After I moved the tractor to my shop I got the carburetor cleaned and the engine started.
I then moved forward/reverse lever to reverse and carefully backed the tractor out of the shop. The knob is still screwed down. I then move lever into forward position and the tractor did not move forward. So kept moving lever until tractor did a wheelie all of a sudden. The tractor would still move backwards under power but not forward.
I used an excavator to move the 314 back into the shop by picking up the back end.
Did some reading online and then realized about the knob. Unscrewed the knob and tried to move tractor. Tractor would not free wheel with knob in. Not move with knob out under power.
Took back pan, fuel tank and metal cover over pump off. Found two things.
There are 2 1 inch nuts with a pin in the center under metal tab that gets depressed when knob is screwed in. Noticed that one pin was higher than the other. Sprayed liquid wrench on both pins. Should the pins pop up on their own when knob is unscrewed? Should the pins move freely up and down with engine off?
The sight glass was completely missing and hoses to the sight glass hard and brittle. Does JD still sell the sight glass for the rear differential?
Did I do damage to the pump or transmission by trying to move tractor forward while the knob was screwed in ?
 
Those 2 pins should come back up on their own.
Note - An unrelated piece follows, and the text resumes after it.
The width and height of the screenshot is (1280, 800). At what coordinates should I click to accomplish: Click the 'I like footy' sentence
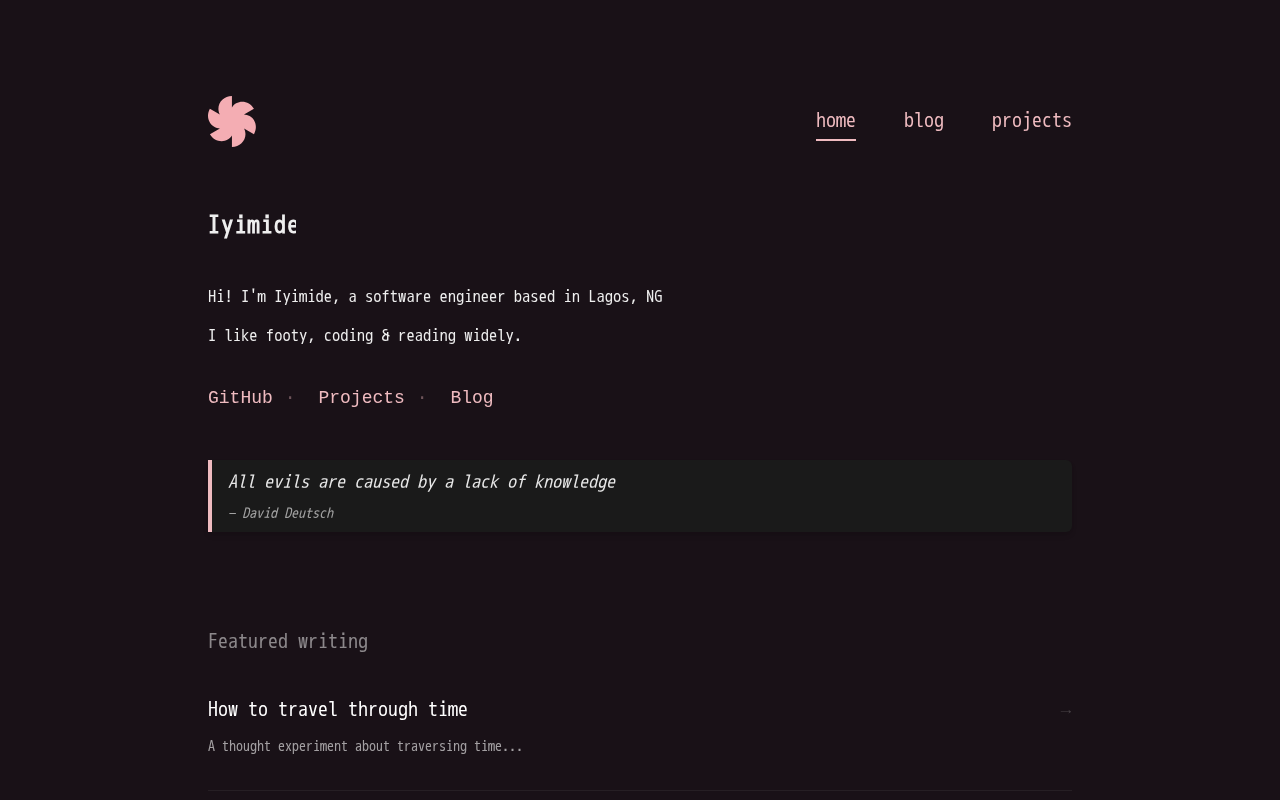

But being that is not something that gets regular use and in the dirty conditions they will stick, but a little work and you can free them up. Not sure if the sight glass is available but you can also use clear plastic tubing for a sight tube
 
those pins are supposed to pop back out on their own. But that tractor is probably 30 years old and they may have not moved in a long time.

If this is the type hydro I think it is, I think if you remove the 'nuts', you will be able to use a small punch from the bottom and push those pins back up so they seal off the bypass holes.